» **Document passage**:
Safety evaluations included the incidence and type of TEAEs, serious TEAEs, TEAEs leading to treatment discontinuation, pulmonary function tests, optical coherence tomography, and laboratory testing. TEAEs of special interest included infections, bradycardia, heart conduction abnormalities, abnormal pulmonary function tests, macular edema, hepatic effects, and malignancies.
At week 24 (baseline of the blinded extension), all participants were monitored for 6 hours after treatment (hourly vital signs and electrocardiograms before and 6 hours after treatment initiation in the blinded extension). Dermatologic exams were performed by the investigator at screening and every 6 months thereafter; any participant with suspicious findings was referred to a dermatologist.
Statistical analysis
Descriptive statistics were used to describe outcomes in the intent-to-treat population during the blinded extension. Demographic characteristics and safety data were pooled by ozanimod HCl-dose group (0.5 or 1 mg). Efficacy was examined in the dose subgroups as described above.

» **Task instructions**:
1: Copy the trial methods excerpt word for word, from "At week 24 (baseline" to "to a dermatologist.".
2: According to the trial methods excerpt, how often were dermatologic exams performed after screening?
The material that follows has no connection to the trial methods excerpt.

» **Listed entries**:
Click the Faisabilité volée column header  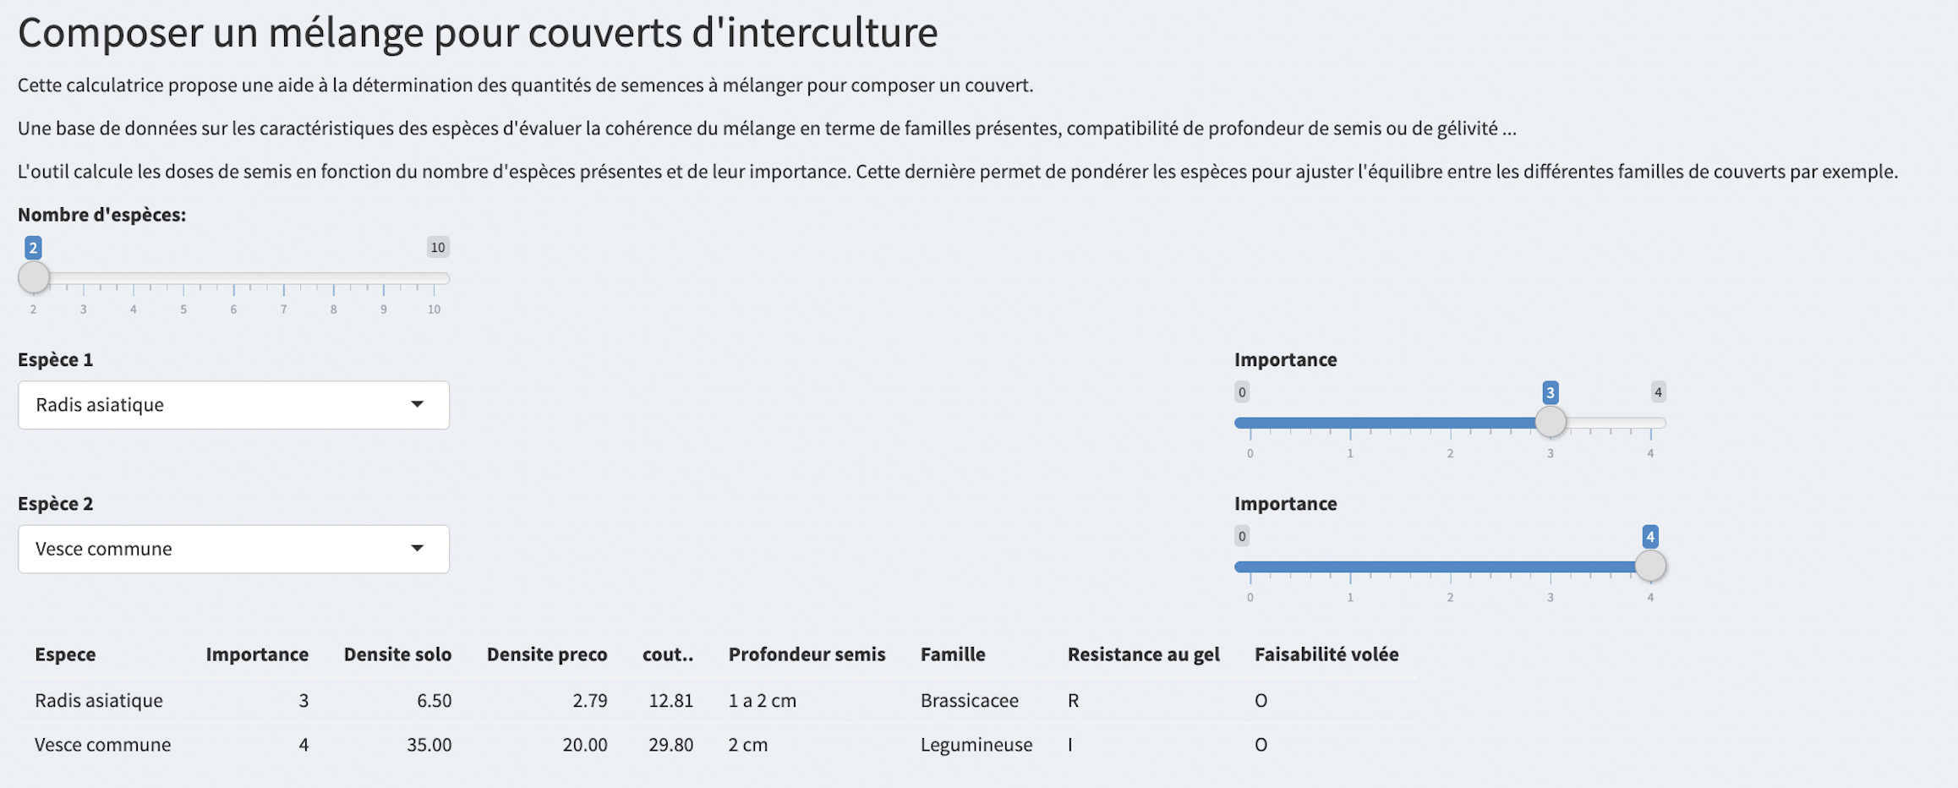click(1326, 654)
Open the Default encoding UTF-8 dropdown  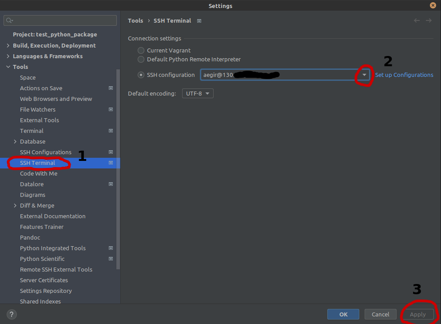[198, 93]
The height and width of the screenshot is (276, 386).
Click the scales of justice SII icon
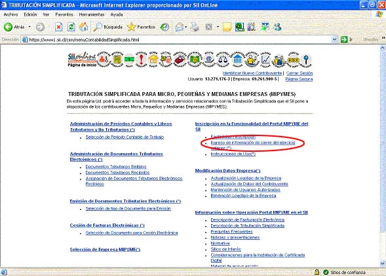click(223, 60)
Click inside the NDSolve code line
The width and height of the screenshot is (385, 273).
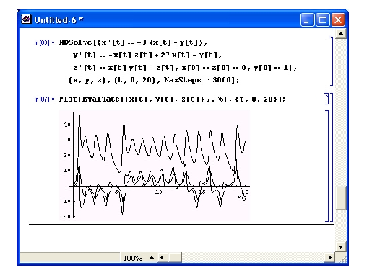pyautogui.click(x=133, y=42)
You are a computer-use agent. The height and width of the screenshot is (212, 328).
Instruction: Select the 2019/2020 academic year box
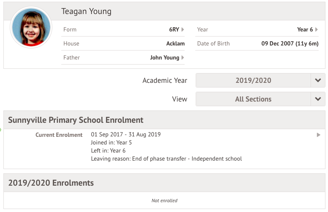click(x=253, y=80)
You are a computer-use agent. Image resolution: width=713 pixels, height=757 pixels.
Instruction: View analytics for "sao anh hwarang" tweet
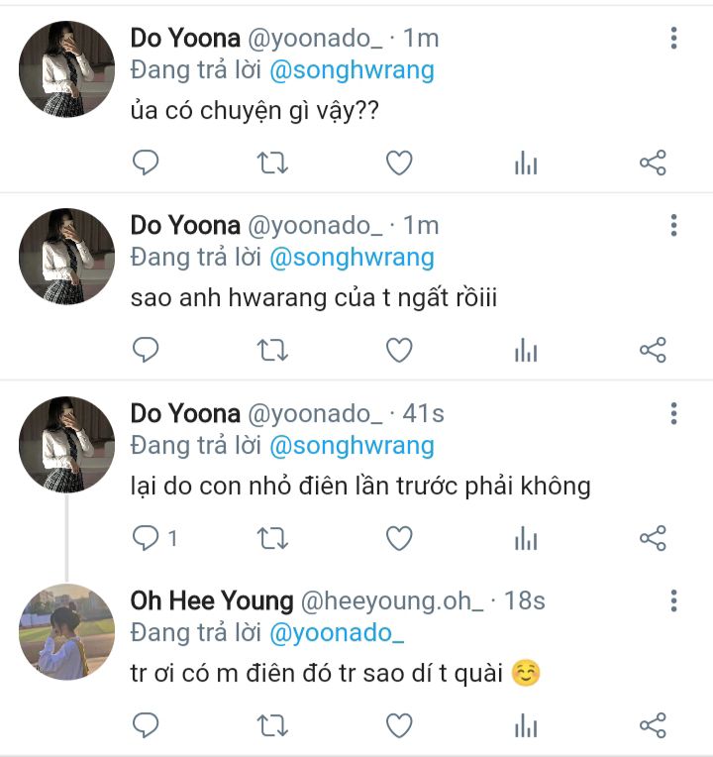pos(526,351)
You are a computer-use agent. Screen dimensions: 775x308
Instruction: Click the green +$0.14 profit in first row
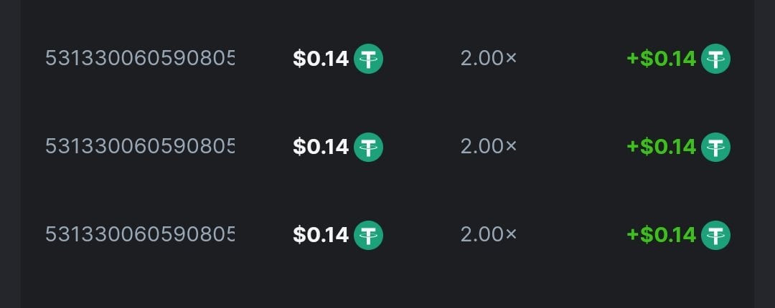click(x=661, y=59)
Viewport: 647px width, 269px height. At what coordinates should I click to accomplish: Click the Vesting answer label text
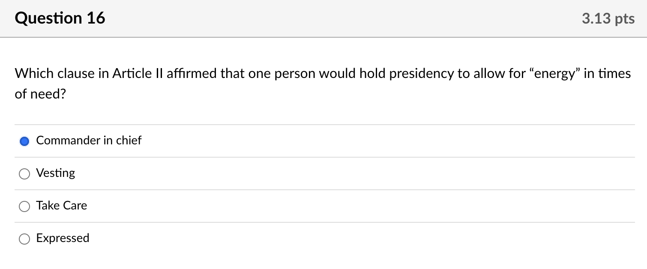[x=55, y=173]
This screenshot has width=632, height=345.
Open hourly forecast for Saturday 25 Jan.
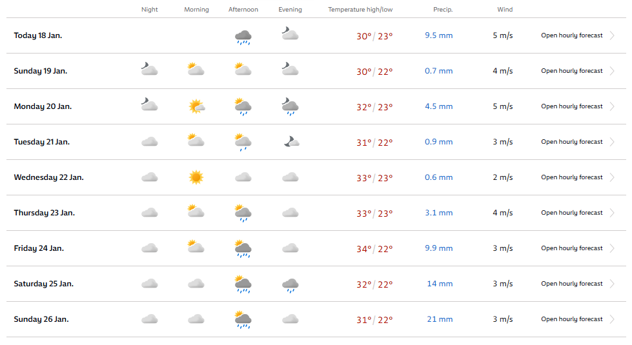(x=571, y=283)
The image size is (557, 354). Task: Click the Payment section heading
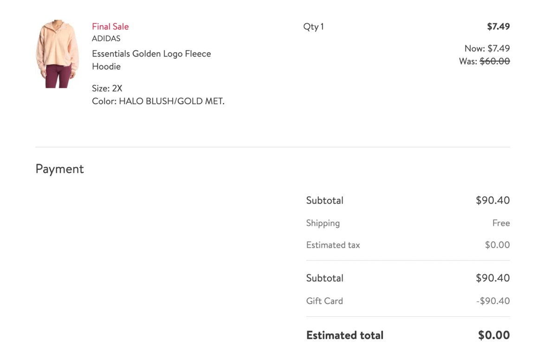pos(59,169)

» **Results**:
1:
At week 24 (baseline of the blinded extension), all participants were monitored for 6 hours after treatment (hourly vital signs and electrocardiograms before and 6 hours after treatment initiation in the blinded extension). Dermatologic exams were performed by the investigator at screening and every 6 months thereafter; any participant with suspicious findings was referred to a dermatologist.

2: Every 6 months.